Sunday, June 13, 2010

Flat track bully

A pub was recently put forward for Pub of the Month in the local CAMRA branch. It seemed to be very much on the up, and the beer had certainly impressed on a recent Friday night at the end of a pub crawl. However, I had called in there since then at a quieter time and had a couple of pints that were both indifferent verging on poor. Beer quality is not something just for busy times, but needs to be maintained throughout the week. It is one thing to tap a cask and serve it quickly when the pub is heaving, but something else to have a sensible policy of stock rotation to match demand and to understand the rituals of hard and soft pegging so that the beer will still be in good nick when trade is much thinner, which nowadays is most of the week.
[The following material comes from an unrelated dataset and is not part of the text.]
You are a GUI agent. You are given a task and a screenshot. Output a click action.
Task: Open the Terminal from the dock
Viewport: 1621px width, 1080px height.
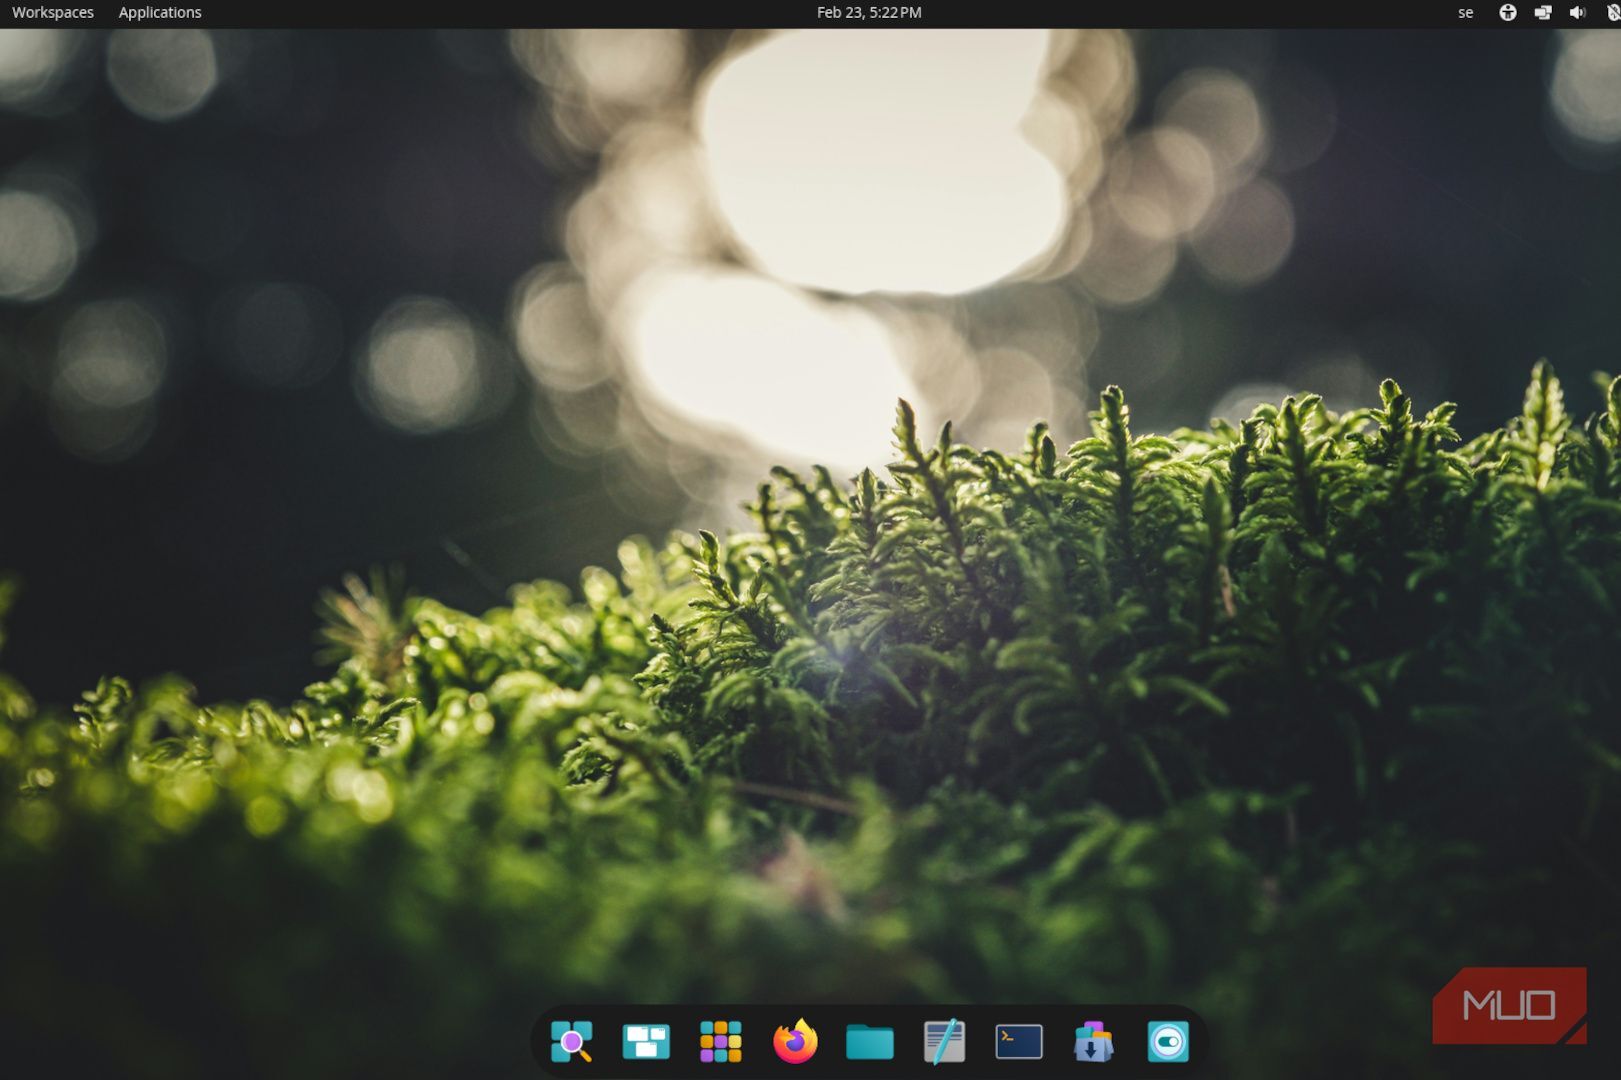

The fact that a pub is quiet is no excuse for lacklustre beer.

This brought to mind an episode a few years ago when there was a free house in Stockport called the Stanley Arms – now long since closed so I can discuss it without attracting libel writs. It served, for the time, a very adventurous range of beers, and on Friday and Saturday nights it was busy and the beer was generally good. For this reason, it found its way into the Good Beer Guide, even though by Tuesday a customer would be confronted with twelve different varieties of Sarson’s Best. One Tuesday night, a friend and I made the effort to go down there and sampled four beers between us, none of which were remotely decent. It didn’t get in the Guide again, and indeed probably never should have done in the first place. I wonder how many other Guide stalwarts might be vulnerable to that kind of scrutiny.